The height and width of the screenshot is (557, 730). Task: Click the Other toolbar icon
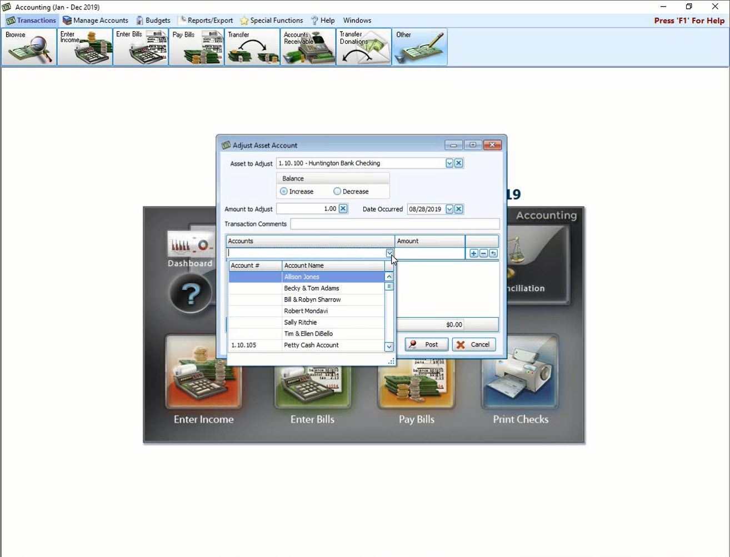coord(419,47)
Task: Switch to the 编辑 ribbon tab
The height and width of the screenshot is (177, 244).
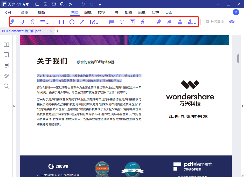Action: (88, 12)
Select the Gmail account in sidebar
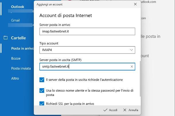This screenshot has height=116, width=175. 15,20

-*-

» **ASSIGNMENT**
If you see a picture in the listing, skip it while copying everything else exactly.

» **RESULT**
The height and width of the screenshot is (557, 730). Task: Click the Other toolbar icon
coord(419,47)
Task: Switch to the 编辑 ribbon tab
The height and width of the screenshot is (177, 244).
Action: (88, 12)
Select the Gmail account in sidebar
This screenshot has height=116, width=175. 15,20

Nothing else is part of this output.